Final answer:
To calculate r'(1) using the chain rule for differentiation, we multiply the derivatives of each function, obtaining r'(1) = f'(4) × g'(3) × h'(1). The answer is r'(1) = 105.
Step-by-step explanation:
To find r'(1), we need to apply the chain rule for differentiation. Given that we have multiple functions h, g, and f, it seems that r(x) could be a composition of these functions, such as r(x) = f(g(h(x))). The chain rule tells us that the derivative of a composite function is the product of the derivatives of each function, evaluated at the appropriate points.
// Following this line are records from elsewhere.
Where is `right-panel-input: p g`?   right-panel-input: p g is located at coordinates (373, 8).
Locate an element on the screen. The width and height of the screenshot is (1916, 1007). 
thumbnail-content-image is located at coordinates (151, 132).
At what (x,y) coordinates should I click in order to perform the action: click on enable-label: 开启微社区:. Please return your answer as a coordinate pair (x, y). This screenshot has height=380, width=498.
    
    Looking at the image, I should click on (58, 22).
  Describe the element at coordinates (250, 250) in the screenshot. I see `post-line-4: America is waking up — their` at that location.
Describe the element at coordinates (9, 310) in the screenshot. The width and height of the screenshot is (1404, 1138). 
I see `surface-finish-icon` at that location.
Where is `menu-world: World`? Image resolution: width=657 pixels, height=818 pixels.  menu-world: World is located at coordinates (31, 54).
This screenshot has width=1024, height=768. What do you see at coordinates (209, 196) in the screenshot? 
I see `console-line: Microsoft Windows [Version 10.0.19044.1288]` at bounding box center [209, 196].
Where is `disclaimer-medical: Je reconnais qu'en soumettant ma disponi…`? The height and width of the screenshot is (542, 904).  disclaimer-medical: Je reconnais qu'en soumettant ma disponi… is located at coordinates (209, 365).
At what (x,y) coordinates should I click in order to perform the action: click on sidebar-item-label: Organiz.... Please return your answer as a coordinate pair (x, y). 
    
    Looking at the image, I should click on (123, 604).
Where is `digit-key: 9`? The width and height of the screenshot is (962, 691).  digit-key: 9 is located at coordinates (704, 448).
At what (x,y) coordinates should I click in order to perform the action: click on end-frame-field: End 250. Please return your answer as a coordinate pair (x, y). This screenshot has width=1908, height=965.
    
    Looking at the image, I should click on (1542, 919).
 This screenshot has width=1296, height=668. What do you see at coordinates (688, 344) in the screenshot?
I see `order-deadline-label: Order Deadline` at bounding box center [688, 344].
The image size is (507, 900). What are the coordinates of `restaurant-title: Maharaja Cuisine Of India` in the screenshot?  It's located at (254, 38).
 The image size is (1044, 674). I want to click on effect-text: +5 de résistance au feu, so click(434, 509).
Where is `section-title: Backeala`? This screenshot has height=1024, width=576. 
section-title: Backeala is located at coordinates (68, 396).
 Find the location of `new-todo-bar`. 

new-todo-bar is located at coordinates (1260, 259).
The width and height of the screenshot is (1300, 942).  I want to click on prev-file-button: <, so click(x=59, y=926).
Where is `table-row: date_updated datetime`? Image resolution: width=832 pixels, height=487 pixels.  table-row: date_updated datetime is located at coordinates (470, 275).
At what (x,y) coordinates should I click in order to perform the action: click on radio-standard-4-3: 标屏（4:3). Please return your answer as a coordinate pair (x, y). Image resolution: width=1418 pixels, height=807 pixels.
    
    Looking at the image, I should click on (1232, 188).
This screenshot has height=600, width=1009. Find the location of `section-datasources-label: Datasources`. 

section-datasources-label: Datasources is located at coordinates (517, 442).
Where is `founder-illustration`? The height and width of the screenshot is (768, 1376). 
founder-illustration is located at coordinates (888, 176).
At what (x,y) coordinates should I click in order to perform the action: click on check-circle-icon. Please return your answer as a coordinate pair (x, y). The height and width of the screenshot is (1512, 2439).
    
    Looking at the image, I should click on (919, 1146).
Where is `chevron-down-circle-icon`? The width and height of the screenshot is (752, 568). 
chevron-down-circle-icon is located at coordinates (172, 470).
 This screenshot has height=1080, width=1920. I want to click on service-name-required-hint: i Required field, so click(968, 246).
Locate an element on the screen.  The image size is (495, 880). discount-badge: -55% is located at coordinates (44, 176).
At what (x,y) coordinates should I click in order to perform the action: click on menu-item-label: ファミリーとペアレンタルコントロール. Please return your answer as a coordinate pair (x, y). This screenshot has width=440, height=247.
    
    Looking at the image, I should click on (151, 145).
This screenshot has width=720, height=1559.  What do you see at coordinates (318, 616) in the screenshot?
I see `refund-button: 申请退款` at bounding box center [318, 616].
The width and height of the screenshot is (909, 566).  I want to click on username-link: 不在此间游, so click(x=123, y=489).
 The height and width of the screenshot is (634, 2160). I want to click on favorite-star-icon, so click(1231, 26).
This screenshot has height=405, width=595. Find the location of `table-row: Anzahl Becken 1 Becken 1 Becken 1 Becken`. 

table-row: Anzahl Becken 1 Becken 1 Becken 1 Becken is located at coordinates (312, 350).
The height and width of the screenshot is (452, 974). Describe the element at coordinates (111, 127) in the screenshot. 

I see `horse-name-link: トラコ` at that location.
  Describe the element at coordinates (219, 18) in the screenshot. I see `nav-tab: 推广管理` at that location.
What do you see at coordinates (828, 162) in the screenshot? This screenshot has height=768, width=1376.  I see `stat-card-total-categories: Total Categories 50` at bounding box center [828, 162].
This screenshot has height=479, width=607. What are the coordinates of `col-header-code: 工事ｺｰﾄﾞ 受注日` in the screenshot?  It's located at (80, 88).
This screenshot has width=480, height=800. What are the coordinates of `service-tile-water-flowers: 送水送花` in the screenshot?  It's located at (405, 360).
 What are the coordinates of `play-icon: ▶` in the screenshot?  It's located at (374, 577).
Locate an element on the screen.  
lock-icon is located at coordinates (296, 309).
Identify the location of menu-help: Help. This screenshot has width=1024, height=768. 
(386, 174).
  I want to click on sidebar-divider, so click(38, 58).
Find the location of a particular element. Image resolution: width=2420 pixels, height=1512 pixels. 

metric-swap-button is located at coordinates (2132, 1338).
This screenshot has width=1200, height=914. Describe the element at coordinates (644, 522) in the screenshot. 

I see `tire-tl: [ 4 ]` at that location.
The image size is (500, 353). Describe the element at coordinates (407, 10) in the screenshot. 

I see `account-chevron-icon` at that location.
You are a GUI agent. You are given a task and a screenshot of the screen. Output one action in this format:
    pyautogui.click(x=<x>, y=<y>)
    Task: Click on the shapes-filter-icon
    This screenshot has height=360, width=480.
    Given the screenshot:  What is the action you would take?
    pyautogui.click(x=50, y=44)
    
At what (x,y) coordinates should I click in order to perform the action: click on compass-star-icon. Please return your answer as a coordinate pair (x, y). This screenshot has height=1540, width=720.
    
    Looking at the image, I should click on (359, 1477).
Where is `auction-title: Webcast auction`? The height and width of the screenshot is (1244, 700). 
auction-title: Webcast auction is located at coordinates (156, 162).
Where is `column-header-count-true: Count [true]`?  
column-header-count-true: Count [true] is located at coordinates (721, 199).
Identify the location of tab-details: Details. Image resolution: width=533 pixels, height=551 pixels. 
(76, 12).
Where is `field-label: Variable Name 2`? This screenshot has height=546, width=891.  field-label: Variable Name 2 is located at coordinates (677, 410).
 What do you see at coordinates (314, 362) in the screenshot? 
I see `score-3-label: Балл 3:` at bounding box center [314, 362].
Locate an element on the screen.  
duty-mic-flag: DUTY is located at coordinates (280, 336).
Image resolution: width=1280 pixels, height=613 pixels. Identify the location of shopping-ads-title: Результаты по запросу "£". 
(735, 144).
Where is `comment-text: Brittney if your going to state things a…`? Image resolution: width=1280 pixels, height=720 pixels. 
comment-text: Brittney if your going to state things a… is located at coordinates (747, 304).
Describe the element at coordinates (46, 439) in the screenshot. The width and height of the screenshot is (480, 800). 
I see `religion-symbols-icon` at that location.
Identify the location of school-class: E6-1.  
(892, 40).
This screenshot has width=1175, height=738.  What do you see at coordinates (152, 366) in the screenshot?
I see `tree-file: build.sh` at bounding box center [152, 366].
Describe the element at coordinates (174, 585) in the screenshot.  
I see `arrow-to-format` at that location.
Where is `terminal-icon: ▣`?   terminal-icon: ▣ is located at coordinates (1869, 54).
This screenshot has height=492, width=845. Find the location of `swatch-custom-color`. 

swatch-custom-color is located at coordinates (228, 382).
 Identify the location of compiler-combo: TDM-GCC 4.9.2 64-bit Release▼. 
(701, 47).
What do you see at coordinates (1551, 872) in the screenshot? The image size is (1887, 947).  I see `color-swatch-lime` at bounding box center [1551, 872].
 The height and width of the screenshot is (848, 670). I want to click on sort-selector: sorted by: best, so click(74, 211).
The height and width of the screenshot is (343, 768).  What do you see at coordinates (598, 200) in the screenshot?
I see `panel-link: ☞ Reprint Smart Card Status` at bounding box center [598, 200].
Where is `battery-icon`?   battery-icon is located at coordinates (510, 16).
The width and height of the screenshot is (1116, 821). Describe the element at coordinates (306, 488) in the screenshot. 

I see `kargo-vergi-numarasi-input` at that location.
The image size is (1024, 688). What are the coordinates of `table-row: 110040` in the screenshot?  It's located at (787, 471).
In this case:
-
- h(1) = 3 implies that g will be evaluated at 3.
-
- g(3) = 4 implies that f will be evaluated at 4.
-
- h'(1) = 3 is the derivative of h at x = 1.
-
- g'(3) = 5 is the derivative of g at the point g(1), which is 3.
-
- f'(4) = 7 is the derivative of f at the point g(3), which is 4.
By applying the chain rule for differentiation, and assuming r(x) = f(g(h(x))), the derivative r'(1) is calculated as follows:
r'(1) = f'(g(h(1))) × g'(h(1)) × h'(1)
Substituting the given values:
r'(1) = f'(4) × g'(3) × h'(1)
r'(1) = 7 × 5 × 3
r'(1) = 105
Therefore, r'(1) is 105.